The birth parent has NO obligation to the child after providing for them--in other words, the birthparent gave the child to loving adoptive parents, who made sure the child had a place to sleep, enough to eat, and all that jazz.
While it would be nice if it always worked out that they could be friends later in life, I can think of several reasons a birthmother would walk away and not look back.
Think of all the traumas that could result in an unplanned pregnancy. What if it were rape? What if it were abuse? What if her parents disowned her for getting pregnant? So many "what ifs" that could have been VERY bad memories and times for her. She could have moved past all of that and had a normal life--but ONLY because she was able to choose adoption and move on.
You are roughly the same age as my daughter. Open adoption was coming into play at that time, and more and more people were choosing it. There must have been a good reason to NOT choose open adoption, if it had been an option for her.
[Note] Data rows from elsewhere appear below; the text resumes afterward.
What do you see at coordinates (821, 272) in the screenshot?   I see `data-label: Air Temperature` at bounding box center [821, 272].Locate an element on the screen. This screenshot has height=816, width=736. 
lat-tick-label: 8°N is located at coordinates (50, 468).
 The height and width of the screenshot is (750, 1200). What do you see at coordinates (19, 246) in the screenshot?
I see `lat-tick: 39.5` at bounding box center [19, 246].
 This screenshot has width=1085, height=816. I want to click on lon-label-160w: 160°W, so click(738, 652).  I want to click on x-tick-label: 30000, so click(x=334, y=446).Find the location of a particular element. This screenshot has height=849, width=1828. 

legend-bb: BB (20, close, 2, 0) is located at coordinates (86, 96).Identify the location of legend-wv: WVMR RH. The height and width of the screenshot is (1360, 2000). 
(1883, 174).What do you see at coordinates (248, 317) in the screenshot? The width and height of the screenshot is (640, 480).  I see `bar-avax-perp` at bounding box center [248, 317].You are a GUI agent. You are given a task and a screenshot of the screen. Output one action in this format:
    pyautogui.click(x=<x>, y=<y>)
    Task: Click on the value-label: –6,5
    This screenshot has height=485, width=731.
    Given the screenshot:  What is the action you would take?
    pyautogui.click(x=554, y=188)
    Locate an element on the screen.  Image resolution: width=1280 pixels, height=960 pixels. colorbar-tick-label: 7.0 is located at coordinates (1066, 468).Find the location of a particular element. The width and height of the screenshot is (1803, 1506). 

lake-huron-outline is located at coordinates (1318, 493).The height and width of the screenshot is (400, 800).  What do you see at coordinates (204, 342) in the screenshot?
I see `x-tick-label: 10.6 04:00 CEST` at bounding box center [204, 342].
Look, I'm not trying to destroy your hopes here. Many reunions end up very happy. But there are several that I know of that did NOT end up happy, and the adopted child felt worse in the end than they had to begin with.
Since your adoptive mother refuses to discuss this with you, I have a feeling that she knows something of the story behind this, and is trying to save you some hurt.
I'm not telling you not to look. I'm telling you that there are valid reasons for NOT wanting contact with a child you placed for adoption. I'm telling you that not all reunions are happy, and that you shouldn't go into it expecting to find a great friend.
I STILL suggest counseling for you, to prepare you for either possibility.
And I would hope that if your birthmother refuses contact with you that you would respect that and move on with YOUR life.